Exercise goal |
Give the data a second time, exactly and in full.
++++++++
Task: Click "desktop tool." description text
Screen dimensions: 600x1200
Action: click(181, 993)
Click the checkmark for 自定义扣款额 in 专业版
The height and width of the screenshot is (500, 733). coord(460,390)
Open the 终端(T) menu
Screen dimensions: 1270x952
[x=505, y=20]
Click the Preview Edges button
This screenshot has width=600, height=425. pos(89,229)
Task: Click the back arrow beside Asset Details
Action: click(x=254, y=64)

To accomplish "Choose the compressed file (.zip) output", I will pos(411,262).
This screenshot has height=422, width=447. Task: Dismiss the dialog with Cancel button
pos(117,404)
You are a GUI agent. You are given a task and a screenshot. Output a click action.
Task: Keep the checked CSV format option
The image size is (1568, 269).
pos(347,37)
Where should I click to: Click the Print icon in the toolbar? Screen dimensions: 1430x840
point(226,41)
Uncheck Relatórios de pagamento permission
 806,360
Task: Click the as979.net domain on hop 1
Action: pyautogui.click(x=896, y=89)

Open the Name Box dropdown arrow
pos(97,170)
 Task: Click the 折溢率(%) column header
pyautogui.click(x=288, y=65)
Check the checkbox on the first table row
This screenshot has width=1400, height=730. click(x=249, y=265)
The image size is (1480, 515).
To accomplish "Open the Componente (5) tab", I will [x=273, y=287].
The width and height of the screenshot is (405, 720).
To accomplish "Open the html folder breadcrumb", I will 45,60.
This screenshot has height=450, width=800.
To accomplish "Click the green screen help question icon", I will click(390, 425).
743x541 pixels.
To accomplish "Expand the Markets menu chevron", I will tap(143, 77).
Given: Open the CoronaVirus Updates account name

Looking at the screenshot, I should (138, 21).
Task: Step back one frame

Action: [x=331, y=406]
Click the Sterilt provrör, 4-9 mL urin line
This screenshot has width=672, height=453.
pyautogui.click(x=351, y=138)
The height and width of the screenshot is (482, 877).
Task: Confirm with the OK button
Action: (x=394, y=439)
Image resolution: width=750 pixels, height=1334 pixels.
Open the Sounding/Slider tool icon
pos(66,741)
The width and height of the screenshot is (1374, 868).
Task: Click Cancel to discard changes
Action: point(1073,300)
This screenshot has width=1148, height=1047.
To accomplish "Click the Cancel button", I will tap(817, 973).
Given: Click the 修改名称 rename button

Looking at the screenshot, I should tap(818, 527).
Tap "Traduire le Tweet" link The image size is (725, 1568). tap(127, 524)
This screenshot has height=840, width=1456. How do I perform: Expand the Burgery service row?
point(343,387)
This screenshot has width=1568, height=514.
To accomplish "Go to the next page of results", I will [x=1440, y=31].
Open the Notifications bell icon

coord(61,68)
++++++++
Your response |
Task: Click "desktop tool." description text
Screen dimensions: 600x1200
Action: click(181, 993)
Click the checkmark for 自定义扣款额 in 专业版
The height and width of the screenshot is (500, 733). coord(460,390)
Open the 终端(T) menu
Screen dimensions: 1270x952
[x=505, y=20]
Click the Preview Edges button
This screenshot has width=600, height=425. pos(89,229)
Task: Click the back arrow beside Asset Details
Action: click(x=254, y=64)

To accomplish "Choose the compressed file (.zip) output", I will pos(411,262).
This screenshot has height=422, width=447. Task: Dismiss the dialog with Cancel button
pos(117,404)
You are a GUI agent. You are given a task and a screenshot. Output a click action.
Task: Keep the checked CSV format option
The image size is (1568, 269).
pos(347,37)
Where should I click to: Click the Print icon in the toolbar? Screen dimensions: 1430x840
point(226,41)
Uncheck Relatórios de pagamento permission
 806,360
Task: Click the as979.net domain on hop 1
Action: pyautogui.click(x=896, y=89)

Open the Name Box dropdown arrow
pos(97,170)
 Task: Click the 折溢率(%) column header
pyautogui.click(x=288, y=65)
Check the checkbox on the first table row
This screenshot has width=1400, height=730. click(x=249, y=265)
The image size is (1480, 515).
To accomplish "Open the Componente (5) tab", I will [x=273, y=287].
The width and height of the screenshot is (405, 720).
To accomplish "Open the html folder breadcrumb", I will 45,60.
This screenshot has height=450, width=800.
To accomplish "Click the green screen help question icon", I will click(390, 425).
743x541 pixels.
To accomplish "Expand the Markets menu chevron", I will tap(143, 77).
Given: Open the CoronaVirus Updates account name

Looking at the screenshot, I should (138, 21).
Task: Step back one frame

Action: [x=331, y=406]
Click the Sterilt provrör, 4-9 mL urin line
This screenshot has width=672, height=453.
pyautogui.click(x=351, y=138)
The height and width of the screenshot is (482, 877).
Task: Confirm with the OK button
Action: (x=394, y=439)
Image resolution: width=750 pixels, height=1334 pixels.
Open the Sounding/Slider tool icon
pos(66,741)
The width and height of the screenshot is (1374, 868).
Task: Click Cancel to discard changes
Action: point(1073,300)
This screenshot has width=1148, height=1047.
To accomplish "Click the Cancel button", I will tap(817, 973).
Given: Click the 修改名称 rename button

Looking at the screenshot, I should tap(818, 527).
Tap "Traduire le Tweet" link The image size is (725, 1568). tap(127, 524)
This screenshot has height=840, width=1456. How do I perform: Expand the Burgery service row?
point(343,387)
This screenshot has width=1568, height=514.
To accomplish "Go to the next page of results", I will [x=1440, y=31].
Open the Notifications bell icon

coord(61,68)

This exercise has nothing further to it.